▶ **Work instructions**
#1 Answer these questions using the passage on contraceptive use in Cameroon.
(a) What was the single most powerful correlate of modern method use?
(b) In which zone was modern method use lowest?
(c) What share of the sample were single?
#2 Summarize the passage on contraceptive use in Cameroon in two sentences.
#3 Reproduce the part of the passage on contraceptive use in Cameroon that opens with the words containing "There is much" and closes with "resort to contraception.".

▶ **Source passage**
--- START ---

Most of the other factors included in Table 3 had statistically significant associations with modern method use, after adjustment for risk status and other covariates. Unsurprisingly, the single most powerful correlate was women’s education. It is clear that, even after considering amenorrhea, better educated women have a higher propensity to adopt contraception than the less educated, though, as noted above, this has little effect on birth interval length or on the risk of mistimed pregnancies. The association between urban residence and contraception was less strong than that for education and it is of interest that the large unadjusted difference between rural and urban residents was greatly reduced after adjustment, probably because of the concentration of highly educated couples in the two major cities and other urban areas.
Regional differences are also of note. Unadjusted differences were very large but odds of use attenuated by about 50% after adjustment. Modern method use was lowest in the Northern zone (Adamawa, North, Far North), which is the poorest and least developed part of the country, with an ethnic and religious composition similar to Northern Nigeria where use is also very low. The large unadjusted difference between the Northern zone and the North-West/South-West zone disappeared after adjustment, suggesting that higher contraceptive use in the latter zone reflects other factors such as education and urbanisation. Contraceptive use in the North- and South-West may also have been depressed by civil unrest that has disrupted services. Conversely, the difference between the Northern zone and the Centre/East/South remained large, after adjustment.
There is much international concern that young women face particular problems in accessing contraceptive services and in persuading male partners to adopt contraception, with the consequence that their levels of contraceptive use are lower and unmet need higher than for older women. Such concern is unjustified in Cameroon, where young women were more likely to use a modern method than older women. Adjustment for education and other covariates made little difference to the age gradient in use. The reasons are unclear but two possible explanations can be identified. First, attitudes towards contraception may be more favorable among the younger than older couples. Second, fecundability among older couples will be lower than in the young and hence adequate inter-birth spacing can more easily be achieved without resort to contraception.
Slightly over one-tenth of our sample were single (i.e., never married), a reflection of an upward trend in premarital childbearing as age at marriage increased. Before adjustment, there was no difference in contraceptive use by marital status but, after adjustment, single women were significantly less likely to report current use than married women. Interpretation is difficult. Most single mothers are young and the adjustment for age is thus problematic. It is also likely that infrequent sex among women who are unmarried and not cohabiting may contribute to low use.

--- END ---

▶ **Provided data**

--- START ---

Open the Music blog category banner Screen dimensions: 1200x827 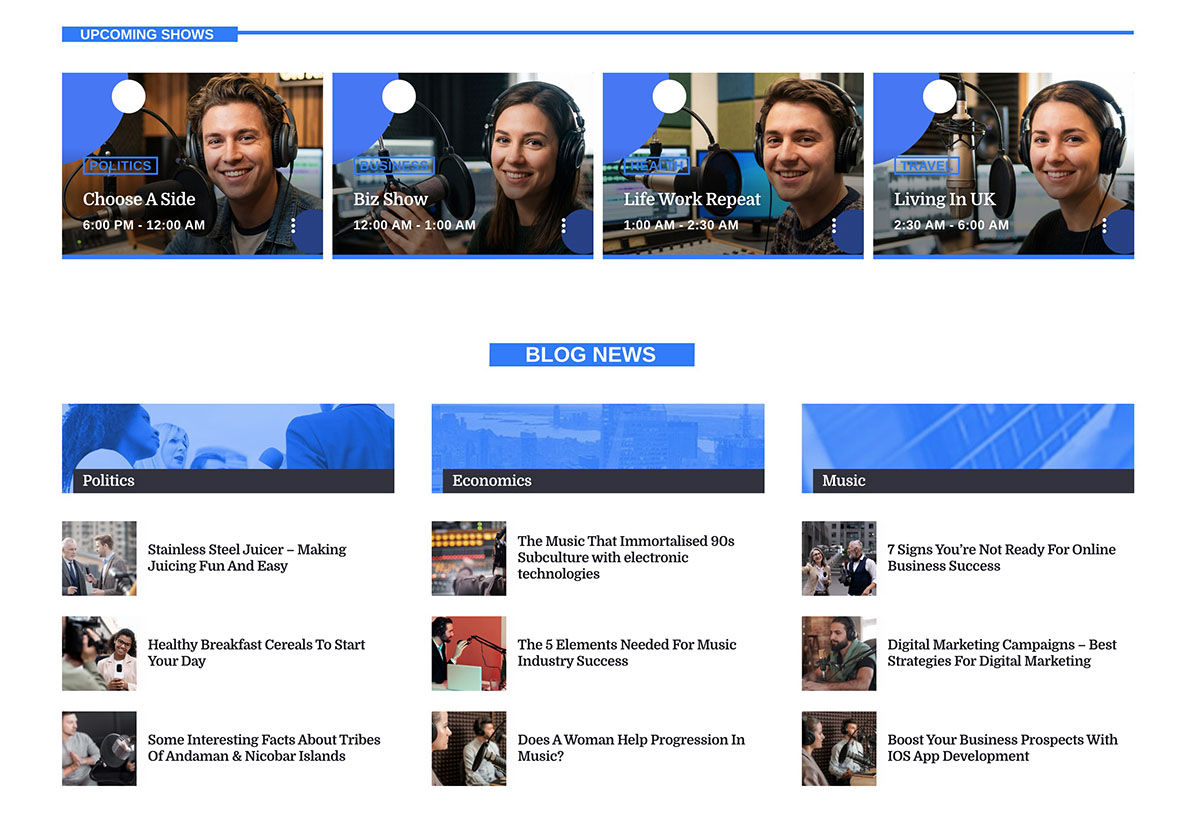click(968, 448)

--- END ---
--- START ---

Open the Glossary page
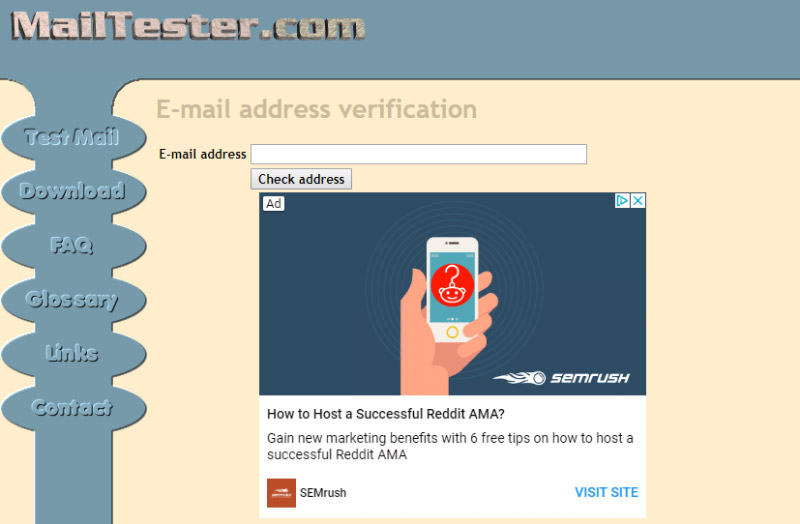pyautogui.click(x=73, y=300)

--- END ---

▶ **Solutions**
#1
(a) Women's education.
(b) The Northern zone (Adamawa, North, Far North).
(c) Slightly over one-tenth.

#2 Women's education was the strongest correlate of modern method use, while the link with urban residence was weaker and shrank greatly after adjustment, and use was lowest in the poor, less developed Northern zone. Young women in Cameroon were more likely than older women to use a modern method, but after adjustment single women were significantly less likely than married women to report current use.

#3
There is much international concern that young women face particular problems in accessing contraceptive services and in persuading male partners to adopt contraception, with the consequence that their levels of contraceptive use are lower and unmet need higher than for older women. Such concern is unjustified in Cameroon, where young women were more likely to use a modern method than older women. Adjustment for education and other covariates made little difference to the age gradient in use. The reasons are unclear but two possible explanations can be identified. First, attitudes towards contraception may be more favorable among the younger than older couples. Second, fecundability among older couples will be lower than in the young and hence adequate inter-birth spacing can more easily be achieved without resort to contraception.